* _What you need to do_
Below are records; print only the lines from the line containing "Task: Click the User master record button" to the end, both included, reproduced exactly and without the pictures.

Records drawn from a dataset
%%
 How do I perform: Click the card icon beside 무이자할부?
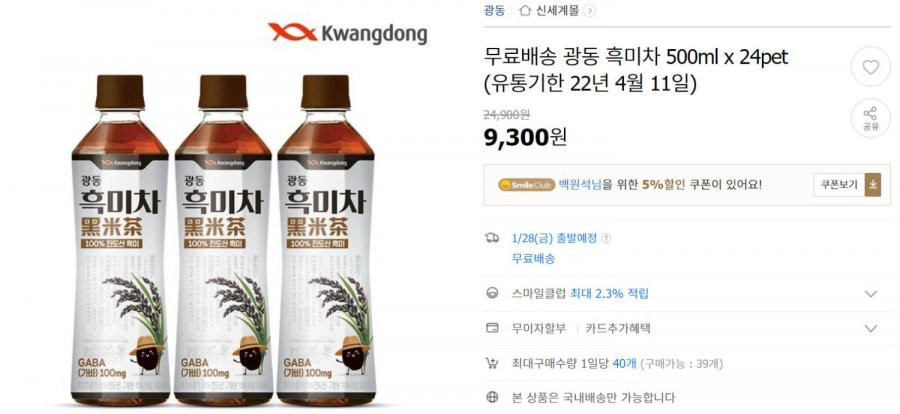click(492, 328)
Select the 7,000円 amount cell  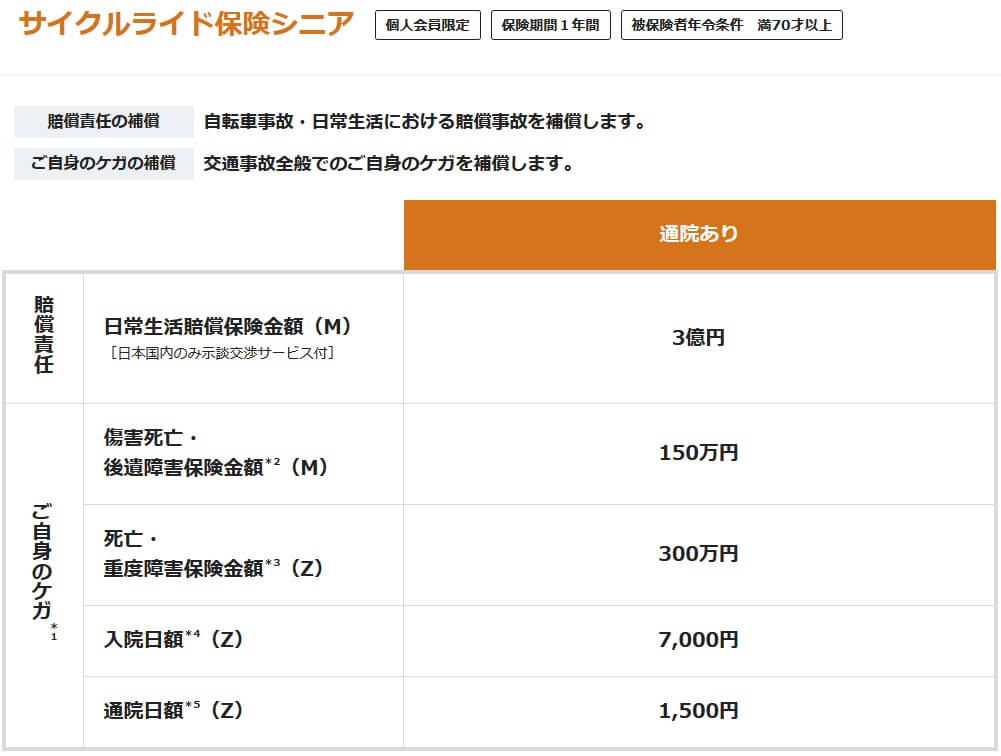pos(698,640)
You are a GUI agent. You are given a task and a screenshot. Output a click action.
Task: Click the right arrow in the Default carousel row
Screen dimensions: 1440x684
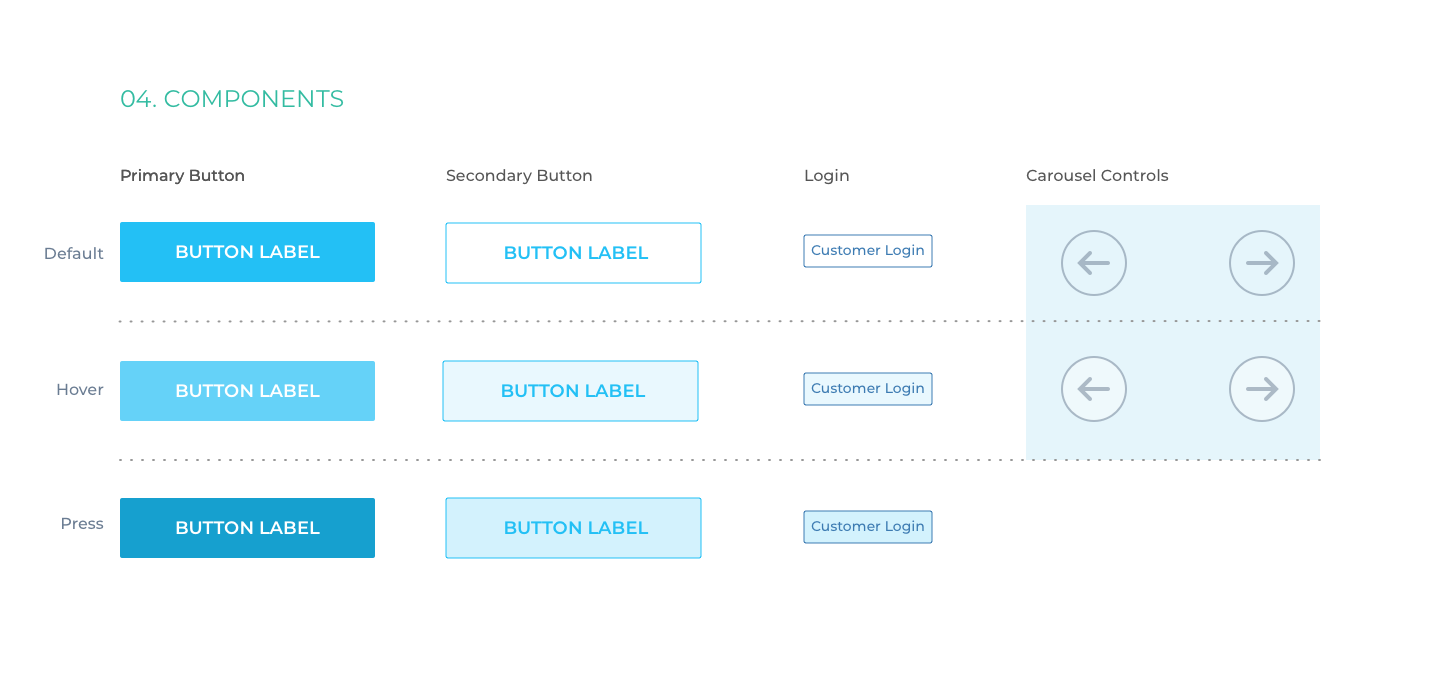[x=1262, y=263]
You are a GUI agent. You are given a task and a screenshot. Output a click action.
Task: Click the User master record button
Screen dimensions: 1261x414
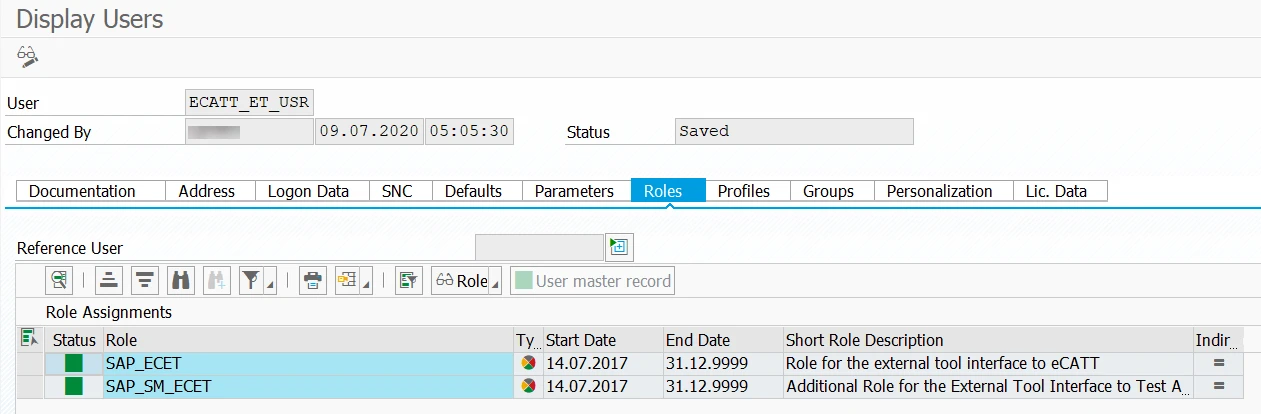coord(592,281)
%%
* _Exercise result_
Task: Click the User master record button
Screen dimensions: 1261x414
coord(592,281)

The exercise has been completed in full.